WHAT THE TASK ASKS ->
Transcribe each record as written.

(Saved entries)
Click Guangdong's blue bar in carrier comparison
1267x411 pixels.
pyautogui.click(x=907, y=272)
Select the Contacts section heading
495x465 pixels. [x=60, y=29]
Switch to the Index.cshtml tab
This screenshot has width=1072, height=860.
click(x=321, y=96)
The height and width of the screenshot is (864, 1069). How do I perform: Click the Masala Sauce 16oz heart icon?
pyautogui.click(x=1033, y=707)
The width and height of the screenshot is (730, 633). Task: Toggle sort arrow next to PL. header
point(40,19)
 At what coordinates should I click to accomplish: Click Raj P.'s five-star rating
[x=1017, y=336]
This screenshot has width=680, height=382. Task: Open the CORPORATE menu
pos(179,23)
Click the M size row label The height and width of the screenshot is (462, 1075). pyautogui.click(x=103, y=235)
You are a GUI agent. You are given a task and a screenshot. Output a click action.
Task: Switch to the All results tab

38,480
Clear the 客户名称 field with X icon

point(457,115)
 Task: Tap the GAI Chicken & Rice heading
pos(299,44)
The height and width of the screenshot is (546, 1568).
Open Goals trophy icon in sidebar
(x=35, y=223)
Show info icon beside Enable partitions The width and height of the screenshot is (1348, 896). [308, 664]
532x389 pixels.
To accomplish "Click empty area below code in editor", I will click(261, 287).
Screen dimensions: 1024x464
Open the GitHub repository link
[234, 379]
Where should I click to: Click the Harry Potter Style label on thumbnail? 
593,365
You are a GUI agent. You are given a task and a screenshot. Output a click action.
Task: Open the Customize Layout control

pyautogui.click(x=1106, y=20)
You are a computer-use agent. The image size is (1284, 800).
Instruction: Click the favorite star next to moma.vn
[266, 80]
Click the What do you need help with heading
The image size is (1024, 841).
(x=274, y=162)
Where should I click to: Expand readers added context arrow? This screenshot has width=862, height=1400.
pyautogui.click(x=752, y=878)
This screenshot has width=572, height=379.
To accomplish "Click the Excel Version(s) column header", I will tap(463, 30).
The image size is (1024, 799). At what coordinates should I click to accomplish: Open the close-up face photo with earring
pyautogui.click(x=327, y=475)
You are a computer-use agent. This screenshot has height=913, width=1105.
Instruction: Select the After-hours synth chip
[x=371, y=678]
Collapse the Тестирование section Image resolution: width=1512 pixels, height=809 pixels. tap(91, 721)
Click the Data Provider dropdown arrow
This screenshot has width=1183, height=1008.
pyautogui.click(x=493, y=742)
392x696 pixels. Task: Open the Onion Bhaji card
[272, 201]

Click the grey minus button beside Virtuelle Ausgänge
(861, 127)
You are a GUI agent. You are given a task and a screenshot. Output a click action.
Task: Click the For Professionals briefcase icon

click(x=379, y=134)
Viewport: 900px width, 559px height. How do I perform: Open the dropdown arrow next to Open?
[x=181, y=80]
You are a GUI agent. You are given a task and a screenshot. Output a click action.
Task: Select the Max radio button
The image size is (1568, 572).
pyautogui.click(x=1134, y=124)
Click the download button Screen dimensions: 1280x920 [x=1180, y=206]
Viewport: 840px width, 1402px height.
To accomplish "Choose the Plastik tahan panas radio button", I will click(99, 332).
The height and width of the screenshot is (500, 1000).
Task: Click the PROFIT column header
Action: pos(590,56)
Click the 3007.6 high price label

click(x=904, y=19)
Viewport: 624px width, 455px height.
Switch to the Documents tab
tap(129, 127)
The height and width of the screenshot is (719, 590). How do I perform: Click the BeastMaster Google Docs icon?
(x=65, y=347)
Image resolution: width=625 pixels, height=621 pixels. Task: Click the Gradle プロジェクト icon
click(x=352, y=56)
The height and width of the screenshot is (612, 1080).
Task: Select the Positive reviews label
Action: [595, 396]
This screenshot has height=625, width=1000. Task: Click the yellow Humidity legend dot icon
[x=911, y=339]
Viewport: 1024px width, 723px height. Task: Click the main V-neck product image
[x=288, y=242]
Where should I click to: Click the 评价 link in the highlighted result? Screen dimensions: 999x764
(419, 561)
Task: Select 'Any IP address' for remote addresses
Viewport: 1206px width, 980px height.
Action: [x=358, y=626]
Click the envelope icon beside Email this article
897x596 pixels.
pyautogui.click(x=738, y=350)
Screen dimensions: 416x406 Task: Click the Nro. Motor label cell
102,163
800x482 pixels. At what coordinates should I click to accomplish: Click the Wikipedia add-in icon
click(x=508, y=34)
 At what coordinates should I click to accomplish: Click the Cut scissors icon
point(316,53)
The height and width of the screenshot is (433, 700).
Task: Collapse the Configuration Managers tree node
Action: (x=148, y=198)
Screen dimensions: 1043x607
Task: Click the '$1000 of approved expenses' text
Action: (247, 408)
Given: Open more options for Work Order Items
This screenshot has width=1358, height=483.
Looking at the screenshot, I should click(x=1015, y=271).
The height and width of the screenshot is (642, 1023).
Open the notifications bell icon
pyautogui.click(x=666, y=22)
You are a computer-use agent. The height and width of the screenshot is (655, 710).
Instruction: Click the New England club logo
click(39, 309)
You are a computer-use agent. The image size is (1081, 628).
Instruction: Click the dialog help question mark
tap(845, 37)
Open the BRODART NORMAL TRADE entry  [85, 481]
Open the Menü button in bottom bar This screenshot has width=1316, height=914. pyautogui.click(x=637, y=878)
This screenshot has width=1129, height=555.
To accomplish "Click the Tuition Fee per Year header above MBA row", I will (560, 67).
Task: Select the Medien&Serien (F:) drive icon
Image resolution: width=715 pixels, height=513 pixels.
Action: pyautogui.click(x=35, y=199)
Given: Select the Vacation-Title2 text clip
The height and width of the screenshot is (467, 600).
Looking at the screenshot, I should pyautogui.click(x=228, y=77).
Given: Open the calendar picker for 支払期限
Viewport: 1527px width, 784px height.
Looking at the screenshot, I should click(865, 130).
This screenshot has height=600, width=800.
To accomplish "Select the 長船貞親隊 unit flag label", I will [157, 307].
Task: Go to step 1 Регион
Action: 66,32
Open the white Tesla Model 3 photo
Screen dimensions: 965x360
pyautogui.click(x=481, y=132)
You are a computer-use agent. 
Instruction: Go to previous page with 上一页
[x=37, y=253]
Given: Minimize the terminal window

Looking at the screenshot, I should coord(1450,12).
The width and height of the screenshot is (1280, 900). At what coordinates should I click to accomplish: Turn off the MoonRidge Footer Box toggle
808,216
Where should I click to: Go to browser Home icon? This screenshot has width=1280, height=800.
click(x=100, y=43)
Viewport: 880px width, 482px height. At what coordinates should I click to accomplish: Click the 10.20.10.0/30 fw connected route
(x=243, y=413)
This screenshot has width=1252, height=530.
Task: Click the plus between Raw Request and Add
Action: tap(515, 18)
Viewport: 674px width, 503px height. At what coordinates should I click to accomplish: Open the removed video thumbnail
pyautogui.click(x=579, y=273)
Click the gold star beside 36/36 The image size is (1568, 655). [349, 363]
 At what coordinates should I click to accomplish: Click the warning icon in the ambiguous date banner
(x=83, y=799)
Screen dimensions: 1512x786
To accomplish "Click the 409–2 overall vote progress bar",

RESULT BELOW ->
Click Guangdong's blue bar in carrier comparison
1267x411 pixels.
pyautogui.click(x=907, y=272)
Select the Contacts section heading
495x465 pixels. [x=60, y=29]
Switch to the Index.cshtml tab
This screenshot has width=1072, height=860.
click(x=321, y=96)
The height and width of the screenshot is (864, 1069). How do I perform: Click the Masala Sauce 16oz heart icon?
pyautogui.click(x=1033, y=707)
The width and height of the screenshot is (730, 633). Task: Toggle sort arrow next to PL. header
point(40,19)
 At what coordinates should I click to accomplish: Click Raj P.'s five-star rating
[x=1017, y=336]
This screenshot has width=680, height=382. Task: Open the CORPORATE menu
pos(179,23)
Click the M size row label The height and width of the screenshot is (462, 1075). pyautogui.click(x=103, y=235)
You are a GUI agent. You are given a task and a screenshot. Output a click action.
Task: Switch to the All results tab

38,480
Clear the 客户名称 field with X icon

point(457,115)
 Task: Tap the GAI Chicken & Rice heading
pos(299,44)
The height and width of the screenshot is (546, 1568).
Open Goals trophy icon in sidebar
(x=35, y=223)
Show info icon beside Enable partitions The width and height of the screenshot is (1348, 896). [308, 664]
532x389 pixels.
To accomplish "Click empty area below code in editor", I will click(261, 287).
Screen dimensions: 1024x464
Open the GitHub repository link
[234, 379]
Where should I click to: Click the Harry Potter Style label on thumbnail? 
593,365
You are a GUI agent. You are given a task and a screenshot. Output a click action.
Task: Open the Customize Layout control

pyautogui.click(x=1106, y=20)
You are a computer-use agent. The image size is (1284, 800).
Instruction: Click the favorite star next to moma.vn
[266, 80]
Click the What do you need help with heading
The image size is (1024, 841).
(x=274, y=162)
Where should I click to: Expand readers added context arrow? This screenshot has width=862, height=1400.
pyautogui.click(x=752, y=878)
This screenshot has width=572, height=379.
To accomplish "Click the Excel Version(s) column header", I will tap(463, 30).
The image size is (1024, 799). At what coordinates should I click to accomplish: Open the close-up face photo with earring
pyautogui.click(x=327, y=475)
You are a computer-use agent. This screenshot has height=913, width=1105.
Instruction: Select the After-hours synth chip
[x=371, y=678]
Collapse the Тестирование section Image resolution: width=1512 pixels, height=809 pixels. tap(91, 721)
Click the Data Provider dropdown arrow
This screenshot has width=1183, height=1008.
pyautogui.click(x=493, y=742)
392x696 pixels. Task: Open the Onion Bhaji card
[272, 201]

Click the grey minus button beside Virtuelle Ausgänge
(861, 127)
You are a GUI agent. You are given a task and a screenshot. Output a click action.
Task: Click the For Professionals briefcase icon

click(x=379, y=134)
Viewport: 900px width, 559px height. How do I perform: Open the dropdown arrow next to Open?
[x=181, y=80]
You are a GUI agent. You are given a task and a screenshot. Output a click action.
Task: Select the Max radio button
The image size is (1568, 572).
pyautogui.click(x=1134, y=124)
Click the download button Screen dimensions: 1280x920 [x=1180, y=206]
Viewport: 840px width, 1402px height.
To accomplish "Choose the Plastik tahan panas radio button", I will click(99, 332).
The height and width of the screenshot is (500, 1000).
Task: Click the PROFIT column header
Action: pos(590,56)
Click the 3007.6 high price label

click(x=904, y=19)
Viewport: 624px width, 455px height.
Switch to the Documents tab
tap(129, 127)
The height and width of the screenshot is (719, 590). How do I perform: Click the BeastMaster Google Docs icon?
(x=65, y=347)
Image resolution: width=625 pixels, height=621 pixels. Task: Click the Gradle プロジェクト icon
click(x=352, y=56)
The height and width of the screenshot is (612, 1080).
Task: Select the Positive reviews label
Action: [595, 396]
This screenshot has height=625, width=1000. Task: Click the yellow Humidity legend dot icon
[x=911, y=339]
Viewport: 1024px width, 723px height. Task: Click the main V-neck product image
[x=288, y=242]
Where should I click to: Click the 评价 link in the highlighted result? Screen dimensions: 999x764
(419, 561)
Task: Select 'Any IP address' for remote addresses
Viewport: 1206px width, 980px height.
Action: [x=358, y=626]
Click the envelope icon beside Email this article
897x596 pixels.
pyautogui.click(x=738, y=350)
Screen dimensions: 416x406 Task: Click the Nro. Motor label cell
102,163
800x482 pixels. At what coordinates should I click to accomplish: Click the Wikipedia add-in icon
click(x=508, y=34)
 At what coordinates should I click to accomplish: Click the Cut scissors icon
point(316,53)
The height and width of the screenshot is (433, 700).
Task: Collapse the Configuration Managers tree node
Action: (x=148, y=198)
Screen dimensions: 1043x607
Task: Click the '$1000 of approved expenses' text
Action: (247, 408)
Given: Open more options for Work Order Items
This screenshot has width=1358, height=483.
Looking at the screenshot, I should click(x=1015, y=271).
The height and width of the screenshot is (642, 1023).
Open the notifications bell icon
pyautogui.click(x=666, y=22)
You are a computer-use agent. The height and width of the screenshot is (655, 710).
Instruction: Click the New England club logo
click(39, 309)
You are a computer-use agent. The image size is (1081, 628).
Instruction: Click the dialog help question mark
tap(845, 37)
Open the BRODART NORMAL TRADE entry  [85, 481]
Open the Menü button in bottom bar This screenshot has width=1316, height=914. pyautogui.click(x=637, y=878)
This screenshot has width=1129, height=555.
To accomplish "Click the Tuition Fee per Year header above MBA row", I will (560, 67).
Task: Select the Medien&Serien (F:) drive icon
Image resolution: width=715 pixels, height=513 pixels.
Action: pyautogui.click(x=35, y=199)
Given: Select the Vacation-Title2 text clip
The height and width of the screenshot is (467, 600).
Looking at the screenshot, I should pyautogui.click(x=228, y=77).
Given: Open the calendar picker for 支払期限
Viewport: 1527px width, 784px height.
Looking at the screenshot, I should click(865, 130).
This screenshot has height=600, width=800.
To accomplish "Select the 長船貞親隊 unit flag label", I will [157, 307].
Task: Go to step 1 Регион
Action: 66,32
Open the white Tesla Model 3 photo
Screen dimensions: 965x360
pyautogui.click(x=481, y=132)
You are a computer-use agent. 
Instruction: Go to previous page with 上一页
[x=37, y=253]
Given: Minimize the terminal window

Looking at the screenshot, I should coord(1450,12).
The width and height of the screenshot is (1280, 900). At what coordinates should I click to accomplish: Turn off the MoonRidge Footer Box toggle
808,216
Where should I click to: Go to browser Home icon? This screenshot has width=1280, height=800.
click(x=100, y=43)
Viewport: 880px width, 482px height. At what coordinates should I click to accomplish: Click the 10.20.10.0/30 fw connected route
(x=243, y=413)
This screenshot has width=1252, height=530.
Task: Click the plus between Raw Request and Add
Action: tap(515, 18)
Viewport: 674px width, 503px height. At what coordinates should I click to accomplish: Open the removed video thumbnail
pyautogui.click(x=579, y=273)
Click the gold star beside 36/36 The image size is (1568, 655). [349, 363]
 At what coordinates should I click to accomplish: Click the warning icon in the ambiguous date banner
(x=83, y=799)
Screen dimensions: 1512x786
To accomplish "Click the 409–2 overall vote progress bar",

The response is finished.